### Passage provided
*** Begin section ***
Salda sahlbergi Reuter, 1875

(Figs. 11–14; 21–23; 33; 34; 38; 41, 2)

Reuter, 1875: 330; 1895: 13 (Acanthia); Oshanin, 1908: 589 (Acanthia); Drake, Hoberlandt, 1950: 6 (Saldula); Kiritshenko, 1951: 95 (Saldula); Cobben, 1960: 220; Hoberlandt, 1977: 144; Vinokurov, 1979: 62; 1988: 749; 2005a: 887; Matis, 1986: 128; Schuh et al., 1987: 288; Lindskog, 1991: 7; 1995: 136; Vinokurov, Kanyukova, 1995a: 8; 1995b: 36; Vinokurov et al., 1998: 173; Vinokurov et al., 2001: 209; 2003: 53; Kerzhner, Zinovyeva, 2004: 224.

A Holarctic boreal species, was described from Leningrad Province and Karelia.

Distribution (Fig. 41, 2). The northwest and north (the Northern Urals) of the European part of Russia; Gorny Altai; Eastern Siberia: the Taimyr Peninsula (Kerzhner and Zinovyeva, 2004), Northeastern, Central, and Southern Yakutia (Vinokurov et al., 2001, 2003; Khruleva and Vinokurov, 2007), and Transbaikalia; the Far East: Magadan Prov. (Matis, 1986) and Sakhalin Island (Hoberlandt, 1977).—The north of Scandinavia (Hoberlandt, 1977; Lindskog, 1991), Mongolia, Northeastern China, the Korean Peninsula, Japan (Hokkaido Island: Hayashi and Miyamoto, 2005), Canada (Newfoundland; introduced?).

Material. Russia. Gorny Altai: Kosh-Agach, 23.VIII.1964 (Kerzhner). Yakutia: upper Moma River, near Sasyr Vill., VII.1993 (Alekseeva); right bank of Lena River, “Bulus” icefield, 17 km downstream of the Buotama River mouth, 5–7.VII.1996 (Vinokurov); Stanovoi Mt. Range, Nagornyi Vill., 15–17.VII.1995 (Vinokurov and Yasunaga); Chersky Mt. Range, Uolchan River, the left tributary of Indigirka River, Oktyabrskii mine, VII.2003 (Potapova). Transbaikal Territory: Sretensk, Shilka River bank, 2.VII.1928 (Kapustin); Ara-Ilya, 2.VII.1949 (Zhenzhurist). Amurskaya Prov.: Klimoutsy, 40 km W of Svobodnyi, 17.VI.1959 (Kerzhner).
*** End section ***
### Material provided
*** Begin section ***
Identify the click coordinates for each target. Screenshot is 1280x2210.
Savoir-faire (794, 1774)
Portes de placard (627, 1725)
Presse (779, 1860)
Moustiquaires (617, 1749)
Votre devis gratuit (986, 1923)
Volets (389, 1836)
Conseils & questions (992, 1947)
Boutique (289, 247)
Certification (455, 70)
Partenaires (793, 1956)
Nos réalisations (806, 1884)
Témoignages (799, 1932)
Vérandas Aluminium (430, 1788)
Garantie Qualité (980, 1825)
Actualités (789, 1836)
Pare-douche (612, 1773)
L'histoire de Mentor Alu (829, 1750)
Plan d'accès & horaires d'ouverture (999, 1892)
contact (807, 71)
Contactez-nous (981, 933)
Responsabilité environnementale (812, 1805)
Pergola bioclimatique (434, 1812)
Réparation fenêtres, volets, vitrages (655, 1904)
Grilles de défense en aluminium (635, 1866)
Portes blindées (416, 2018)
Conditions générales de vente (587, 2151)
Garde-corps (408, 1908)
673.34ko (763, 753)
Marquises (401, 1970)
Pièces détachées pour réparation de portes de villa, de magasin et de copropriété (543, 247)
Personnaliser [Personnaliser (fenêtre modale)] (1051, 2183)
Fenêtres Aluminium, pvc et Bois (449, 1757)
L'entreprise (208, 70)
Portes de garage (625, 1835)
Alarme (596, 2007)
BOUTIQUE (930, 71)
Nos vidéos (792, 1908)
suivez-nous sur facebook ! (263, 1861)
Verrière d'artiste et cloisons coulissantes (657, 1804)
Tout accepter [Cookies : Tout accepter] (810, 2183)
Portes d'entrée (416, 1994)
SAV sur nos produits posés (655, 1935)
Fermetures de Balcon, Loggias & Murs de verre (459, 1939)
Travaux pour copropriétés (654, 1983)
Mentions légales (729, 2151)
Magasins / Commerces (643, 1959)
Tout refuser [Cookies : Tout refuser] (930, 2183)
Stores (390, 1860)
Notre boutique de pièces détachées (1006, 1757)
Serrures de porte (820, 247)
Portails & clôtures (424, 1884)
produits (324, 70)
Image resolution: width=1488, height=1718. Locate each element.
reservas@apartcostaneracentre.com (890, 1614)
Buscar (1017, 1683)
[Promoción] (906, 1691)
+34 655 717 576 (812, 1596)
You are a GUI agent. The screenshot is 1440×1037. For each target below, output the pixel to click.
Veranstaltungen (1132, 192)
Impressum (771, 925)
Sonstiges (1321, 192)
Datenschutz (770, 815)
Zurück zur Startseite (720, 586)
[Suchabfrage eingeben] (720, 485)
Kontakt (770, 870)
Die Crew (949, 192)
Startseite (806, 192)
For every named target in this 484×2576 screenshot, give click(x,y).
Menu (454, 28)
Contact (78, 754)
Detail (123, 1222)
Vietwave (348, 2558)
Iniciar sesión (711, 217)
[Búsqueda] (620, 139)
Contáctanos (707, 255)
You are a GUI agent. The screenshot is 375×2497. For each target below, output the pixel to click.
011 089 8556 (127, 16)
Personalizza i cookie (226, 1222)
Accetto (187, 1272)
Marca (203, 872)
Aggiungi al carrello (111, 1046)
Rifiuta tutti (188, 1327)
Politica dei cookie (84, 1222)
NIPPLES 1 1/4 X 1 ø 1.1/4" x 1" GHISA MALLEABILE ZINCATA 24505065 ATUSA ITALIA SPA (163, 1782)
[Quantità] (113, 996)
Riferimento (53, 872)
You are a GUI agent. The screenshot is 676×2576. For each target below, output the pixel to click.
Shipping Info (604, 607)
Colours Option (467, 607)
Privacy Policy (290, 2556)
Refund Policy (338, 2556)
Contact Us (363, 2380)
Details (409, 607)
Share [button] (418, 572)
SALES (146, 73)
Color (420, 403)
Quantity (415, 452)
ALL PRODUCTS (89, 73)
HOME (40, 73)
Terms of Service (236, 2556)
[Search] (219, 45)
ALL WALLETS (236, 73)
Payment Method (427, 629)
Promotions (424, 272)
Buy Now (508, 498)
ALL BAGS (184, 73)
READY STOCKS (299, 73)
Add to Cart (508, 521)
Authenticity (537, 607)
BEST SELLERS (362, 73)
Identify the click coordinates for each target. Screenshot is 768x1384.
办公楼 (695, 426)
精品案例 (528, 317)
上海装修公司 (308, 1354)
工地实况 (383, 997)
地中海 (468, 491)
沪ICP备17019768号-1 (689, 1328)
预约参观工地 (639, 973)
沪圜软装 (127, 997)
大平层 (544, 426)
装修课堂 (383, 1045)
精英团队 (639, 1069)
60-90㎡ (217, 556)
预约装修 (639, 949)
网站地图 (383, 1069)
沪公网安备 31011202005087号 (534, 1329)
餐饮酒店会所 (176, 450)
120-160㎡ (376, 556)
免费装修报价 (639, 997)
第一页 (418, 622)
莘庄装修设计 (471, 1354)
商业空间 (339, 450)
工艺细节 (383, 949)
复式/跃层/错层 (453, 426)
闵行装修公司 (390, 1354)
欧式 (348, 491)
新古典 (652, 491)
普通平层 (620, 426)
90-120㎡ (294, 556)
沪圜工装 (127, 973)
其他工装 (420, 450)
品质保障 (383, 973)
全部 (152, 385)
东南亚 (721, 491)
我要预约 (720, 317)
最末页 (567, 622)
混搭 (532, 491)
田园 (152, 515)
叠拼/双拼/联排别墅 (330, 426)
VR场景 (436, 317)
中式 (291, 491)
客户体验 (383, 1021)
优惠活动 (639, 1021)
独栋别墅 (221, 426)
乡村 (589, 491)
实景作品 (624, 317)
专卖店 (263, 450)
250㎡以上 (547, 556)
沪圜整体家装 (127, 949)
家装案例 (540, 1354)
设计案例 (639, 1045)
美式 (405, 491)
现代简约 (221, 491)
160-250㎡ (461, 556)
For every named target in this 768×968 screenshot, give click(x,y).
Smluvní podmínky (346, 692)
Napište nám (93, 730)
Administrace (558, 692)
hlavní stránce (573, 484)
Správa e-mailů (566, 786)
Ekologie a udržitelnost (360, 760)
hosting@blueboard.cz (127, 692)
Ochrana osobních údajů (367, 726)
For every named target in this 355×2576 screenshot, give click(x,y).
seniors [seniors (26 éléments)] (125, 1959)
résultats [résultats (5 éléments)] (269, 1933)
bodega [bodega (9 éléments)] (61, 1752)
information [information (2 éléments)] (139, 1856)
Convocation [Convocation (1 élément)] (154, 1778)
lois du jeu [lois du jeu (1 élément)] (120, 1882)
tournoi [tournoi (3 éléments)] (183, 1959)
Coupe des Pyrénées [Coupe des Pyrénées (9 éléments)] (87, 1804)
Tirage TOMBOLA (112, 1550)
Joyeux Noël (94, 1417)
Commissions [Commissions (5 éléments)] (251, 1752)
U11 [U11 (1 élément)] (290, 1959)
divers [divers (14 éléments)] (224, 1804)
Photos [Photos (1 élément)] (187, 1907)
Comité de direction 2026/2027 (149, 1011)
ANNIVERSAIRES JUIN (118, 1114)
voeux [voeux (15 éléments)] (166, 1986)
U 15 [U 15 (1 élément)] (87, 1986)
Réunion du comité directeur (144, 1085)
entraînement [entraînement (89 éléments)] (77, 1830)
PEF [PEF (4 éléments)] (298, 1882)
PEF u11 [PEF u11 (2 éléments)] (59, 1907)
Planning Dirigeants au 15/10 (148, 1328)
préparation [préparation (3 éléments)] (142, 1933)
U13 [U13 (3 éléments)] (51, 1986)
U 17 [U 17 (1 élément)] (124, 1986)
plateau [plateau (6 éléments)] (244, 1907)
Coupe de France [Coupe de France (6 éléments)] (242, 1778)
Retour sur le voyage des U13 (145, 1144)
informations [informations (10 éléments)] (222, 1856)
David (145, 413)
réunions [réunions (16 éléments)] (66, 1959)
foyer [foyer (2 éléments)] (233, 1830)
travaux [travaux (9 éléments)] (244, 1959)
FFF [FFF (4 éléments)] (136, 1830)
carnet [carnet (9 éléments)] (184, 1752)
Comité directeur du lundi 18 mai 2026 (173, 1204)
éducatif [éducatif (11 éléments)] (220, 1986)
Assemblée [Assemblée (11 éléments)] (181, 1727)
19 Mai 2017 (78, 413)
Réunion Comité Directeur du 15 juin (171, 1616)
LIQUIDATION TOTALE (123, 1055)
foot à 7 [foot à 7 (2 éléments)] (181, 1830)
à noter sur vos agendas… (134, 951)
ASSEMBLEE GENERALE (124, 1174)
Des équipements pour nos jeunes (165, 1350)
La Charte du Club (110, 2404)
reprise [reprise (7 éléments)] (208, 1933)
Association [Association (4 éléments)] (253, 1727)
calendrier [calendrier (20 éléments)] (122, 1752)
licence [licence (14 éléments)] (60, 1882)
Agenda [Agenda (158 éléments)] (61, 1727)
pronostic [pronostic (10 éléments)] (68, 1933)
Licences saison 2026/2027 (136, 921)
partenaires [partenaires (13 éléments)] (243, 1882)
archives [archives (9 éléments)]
*** End section ***
### To do
Reproduce word for word the stretch of the Salda sahlbergi entry above from "A Holarctic boreal" through "Canada (Newfoundland; introduced?).".

### Exercise answer
A Holarctic boreal species, was described from Leningrad Province and Karelia.

Distribution (Fig. 41, 2). The northwest and north (the Northern Urals) of the European part of Russia; Gorny Altai; Eastern Siberia: the Taimyr Peninsula (Kerzhner and Zinovyeva, 2004), Northeastern, Central, and Southern Yakutia (Vinokurov et al., 2001, 2003; Khruleva and Vinokurov, 2007), and Transbaikalia; the Far East: Magadan Prov. (Matis, 1986) and Sakhalin Island (Hoberlandt, 1977).—The north of Scandinavia (Hoberlandt, 1977; Lindskog, 1991), Mongolia, Northeastern China, the Korean Peninsula, Japan (Hokkaido Island: Hayashi and Miyamoto, 2005), Canada (Newfoundland; introduced?).